Trump and his allies filed more than 50 lawsuits trying to overturn election results in a handful of states. Nearly all of the lawsuits were either dismissed or dropped for a lack of evidence or merit. There has been no evidence of widespread fraud in the November presidential election.

Two Democrats, Reps. Tom Malinowski of New Jersey and Debbie Wasserman Schultz of Florida, have brought forward a censure resolution against Brooks, citing excerpts of his speech to Trump rally-goers.
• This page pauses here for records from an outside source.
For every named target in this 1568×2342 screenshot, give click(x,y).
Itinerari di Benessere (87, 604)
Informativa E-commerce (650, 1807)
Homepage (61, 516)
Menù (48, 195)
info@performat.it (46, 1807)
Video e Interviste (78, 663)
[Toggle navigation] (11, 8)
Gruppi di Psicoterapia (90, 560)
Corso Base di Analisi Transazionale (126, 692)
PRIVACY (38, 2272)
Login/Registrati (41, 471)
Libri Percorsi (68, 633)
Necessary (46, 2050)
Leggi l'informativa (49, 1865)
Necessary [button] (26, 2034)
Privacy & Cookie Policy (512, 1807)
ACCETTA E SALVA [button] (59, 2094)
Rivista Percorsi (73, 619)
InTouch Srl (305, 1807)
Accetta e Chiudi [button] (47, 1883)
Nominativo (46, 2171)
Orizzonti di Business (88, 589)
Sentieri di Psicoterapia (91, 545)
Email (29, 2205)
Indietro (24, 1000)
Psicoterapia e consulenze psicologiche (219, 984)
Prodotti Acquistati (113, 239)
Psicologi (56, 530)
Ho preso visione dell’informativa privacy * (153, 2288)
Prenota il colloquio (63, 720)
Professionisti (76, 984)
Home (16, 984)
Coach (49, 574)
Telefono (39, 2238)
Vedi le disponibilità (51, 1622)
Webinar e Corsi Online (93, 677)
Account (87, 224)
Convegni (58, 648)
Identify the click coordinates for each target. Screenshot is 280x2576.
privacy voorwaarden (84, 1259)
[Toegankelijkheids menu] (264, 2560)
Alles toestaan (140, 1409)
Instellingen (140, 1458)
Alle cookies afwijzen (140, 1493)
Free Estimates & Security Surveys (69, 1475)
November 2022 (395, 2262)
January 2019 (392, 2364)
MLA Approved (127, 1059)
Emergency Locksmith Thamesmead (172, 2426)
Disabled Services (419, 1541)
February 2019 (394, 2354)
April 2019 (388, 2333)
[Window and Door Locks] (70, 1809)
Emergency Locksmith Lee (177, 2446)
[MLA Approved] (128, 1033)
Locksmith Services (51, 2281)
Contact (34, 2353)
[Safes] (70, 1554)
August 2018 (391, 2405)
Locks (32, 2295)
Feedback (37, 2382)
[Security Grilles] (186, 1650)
“Representative Mo Brooks addressed a rally in Washington, DC, attended by numerous members of known extremist and anti-government groups, including the Proud Boys, QAnon, Boogaloo Boys, and Oathkeepers, who would shortly thereafter march to seize the United States Capitol,” the resolution states.

At the rally, Brooks, who says he was asked to speak at the last minute and decided to deliver an old political stump speech, told the crowd: ’’Today is the day American patriots start taking down names and kicking ass.”

The violent insurrection at the Capitol left five people dead, including a U.S. Capitol Police officer. Republican lawmakers still overwhelmingly voted to block the certification of election results after the violence abated and they were allowed back into the Capitol.

Brooks’ statement Tuesday went on to justify his rally speech and his “work” delegitimizing the election results with an attestation to his own character as a “square” — and therefore, by his logic, incapable of inspiring a violent uprising.

He wrote:

“I have never smoked tobacco. I don’t consume alcohol. I have never taken illegal drugs. I have never been accused or convicted of any felonies or misdemeanors. In half a century of driving, I have never had a DUI, a reckless driving ticket or even a speeding ticket. I did once misjudge a traffic light and deservedly got a ticket, but that is it. I have never had a vehicle wreck in which anyone claimed I was at fault.”

Interestingly, Brooks, who endorsed Sen. Ted Cruz (R-Texas) for president in 2016, was once very critical of Trump, calling him a serial adulterer and “notorious flip-flopper.” Four year later, he faces being publicly reprimanded for his defense of Trump’s presidency.

Brooks ended his statement by quoting from the Rev. Martin Luther King Jr.’s 1963 “Letter From a Birmingham Jail,” in which King writes, “Injustice anywhere is a threat to justice everywhere.”

The injustice, according to Brooks, is the censure resolution he’s facing after encouraging Trump supporters to fight against the results of a fair election.